* [Приведённый отрывок]:
┄┄┄┄┄┄

А вы можете в Сибири провести границы? Не как у Хуснуллина, объединение Хабаровского края и Еврейской Области, а как-то классифицировать.
Сибирь всё же очень разная. Есть Сибирь местных этносов, тоже очень разных. Есть этносы с крайне выраженной субъектностью, которая даст о себе знать: якуты, буряты. Есть то, о чём мы [на ТВ2] говорили: народы, теряющие язык, к сожалению, растворяющиеся, теряющие традиционный уклад жизни или уже потерявшие его. То, что моими друзьями-этнографами воспринималось как большая трагедия. Есть такая Сибирь. Есть Сибирь условно русская или русскоязычная. Она тоже очень разная. Кемерово совершенно не похоже на университетский Томск. Всегда, когда в Томск приезжали в 1990-е годы и смотрели эфиры телекомпании ТВ2, удивлялись: ого, как много вы позволяете себе! Это 1990-е, начало 2000-х. Мол, до чего же вы в Сибири свободные! А я воспринимал эти рассуждения про “сибирскую свободу”, как преувеличение: в Кемерове, например, ничего подобного существовать не могло. Там вполне всё жёстко было выстроено уже тогда.

┄┄┄┄┄┄

* [Показанные строки]:

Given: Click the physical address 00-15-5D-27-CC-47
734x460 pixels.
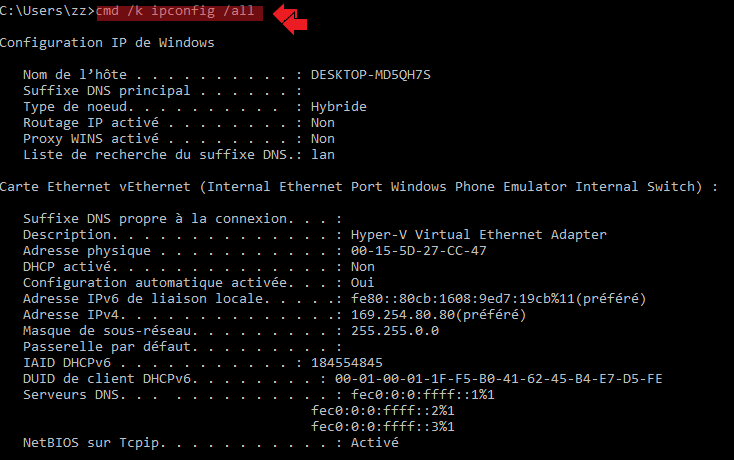Looking at the screenshot, I should [x=419, y=250].
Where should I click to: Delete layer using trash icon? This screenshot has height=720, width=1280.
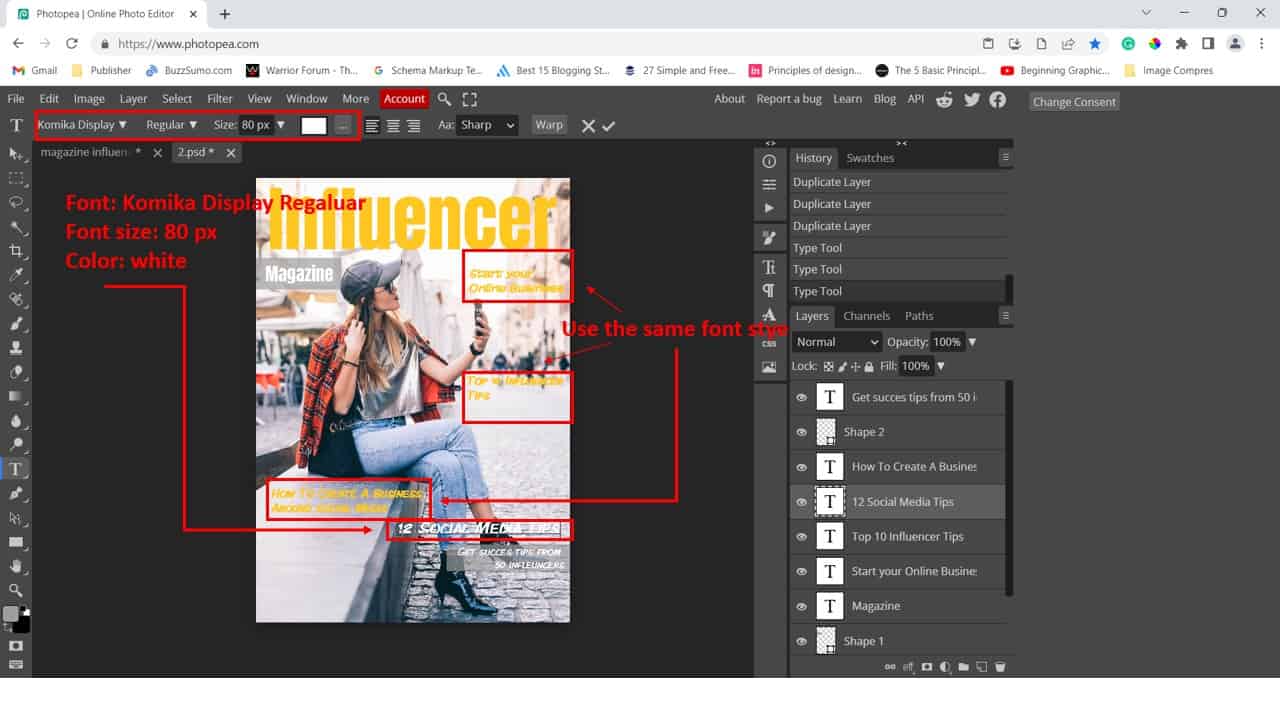1000,667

┄┄┄┄┄┄

* [Условие задания]: Какой город, согласно отрывку о Сибири, совершенно не похож на университетский Томск?

* [Выполненное задание]: Кемерово.